Start: 95.4 Last week: 93.6 This week: 92.0

Thursday 6 July: Seth Roberts, onlie begetter of the Shangri-La diet, has been marvelling about the “side effects” enjoyed by some people using different kinds of oil in their diet, particularly effects on the brain. This is my comment on Seth's blog:

Oh dear. I’m all for scientific iconoclasm, one reason I like the whole approach of SLD and the BBS paper, but I worry that you seem to have espoused Morgan, Hardy and Aquatic Apes so thoroughly. This is not the place for a detailed rebuttal of the ideas -- which had to be considerably changed after new fossils brought the human-African ape split so much closer. I do think, however, that this is going to help mainstream, blinkered scientists to ignore some of your ideas.

Maybe we do need an explanation of why omega-3 does seem to have so many cognitive benefits. Maybe we don’t. And I’m all for speculation. But I do not think Aquatic Ape holds enough water to make it worth using for this purpose.

I’m not here going to go through the reasons why I think the aquatic ape theory (now merely a hypothesis) is probably wrong. This site, by Jim Moore, does a very thorough job. As Moore points out:

The argument, in short, is as follows (and contains a classic logical flaw):
DHA is a requirement for normal human brain development
DHA is abundant in fish
hominids needed to eat fish for normal brain development

That seems to be why Seth Roberts dips his toes in the aquatic ape water, and as Moore goes on to show, he is simply wrong to do so. I’ll leave it at that, saddened at the potential consequences for the wider acceptance and investigation of Shangri-La.

Friday 7 July: Down through another whole number; gratifying and rewarding. Particularly so because yesterday I actually felt a teeny bit hungry on returning from work. Knowing that I wasn’t going to be eating till quite late I grabbed four tarallini, total weight about 35 grams. I ate three of them. Didn’t discover the fourth until half an hour later. That’s absurd. Days past I would have had a major handful of nuts and still have felt hungry. Four tarallini, which admittedly contained fennel seeds, a “known” appetite suppressant, could not possibly have fed my hunger.

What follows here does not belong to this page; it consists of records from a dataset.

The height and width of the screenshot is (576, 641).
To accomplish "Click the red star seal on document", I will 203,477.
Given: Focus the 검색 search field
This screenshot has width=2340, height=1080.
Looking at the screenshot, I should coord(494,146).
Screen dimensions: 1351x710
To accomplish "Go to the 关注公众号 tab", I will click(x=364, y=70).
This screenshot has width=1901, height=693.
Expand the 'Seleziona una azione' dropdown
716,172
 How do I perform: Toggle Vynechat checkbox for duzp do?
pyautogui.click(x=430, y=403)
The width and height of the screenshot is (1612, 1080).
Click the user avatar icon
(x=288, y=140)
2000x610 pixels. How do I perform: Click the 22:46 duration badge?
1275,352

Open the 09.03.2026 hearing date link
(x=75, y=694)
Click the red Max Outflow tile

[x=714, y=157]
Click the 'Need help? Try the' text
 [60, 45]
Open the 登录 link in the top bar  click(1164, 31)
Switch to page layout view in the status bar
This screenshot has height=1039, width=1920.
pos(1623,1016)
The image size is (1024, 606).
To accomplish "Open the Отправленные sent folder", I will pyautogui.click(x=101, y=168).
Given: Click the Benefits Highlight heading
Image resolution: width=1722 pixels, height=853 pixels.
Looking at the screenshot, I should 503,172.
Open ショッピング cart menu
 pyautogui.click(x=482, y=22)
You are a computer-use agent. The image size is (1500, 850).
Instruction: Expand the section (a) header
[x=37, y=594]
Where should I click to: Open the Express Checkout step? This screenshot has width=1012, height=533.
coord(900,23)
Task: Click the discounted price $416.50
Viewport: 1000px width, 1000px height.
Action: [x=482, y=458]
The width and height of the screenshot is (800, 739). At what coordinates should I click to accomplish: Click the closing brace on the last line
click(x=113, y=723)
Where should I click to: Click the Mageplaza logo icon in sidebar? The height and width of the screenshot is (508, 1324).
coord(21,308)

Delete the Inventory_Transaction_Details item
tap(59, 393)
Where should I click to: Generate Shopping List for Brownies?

Sunday 9 July: I knew I’d pay for yesterday’s excess, so the fact that today I’m 1.3 kg up on yesterday is no surprise. The amount is, I confess. But I guess sitting by the lake eating half a kilo of cherries (in addition to lunch) is bound to take its toll. So too is dining with friends at a local spot near the river where, over the course of three hours of good conversation, I downed 4 courses. Not quite soup to nuts, more like antipasto to dolce. I wonder how long it will take to lose all that? The conclusion, of course, is that actually neither my desire to eat under certain circumstances nor my ability to do so have been touched. But my desire to eat under other circumstances is well under control. And I like to think I could have eaten less last night, but just chose not to.

Tuesday 11 July: This is going pretty well.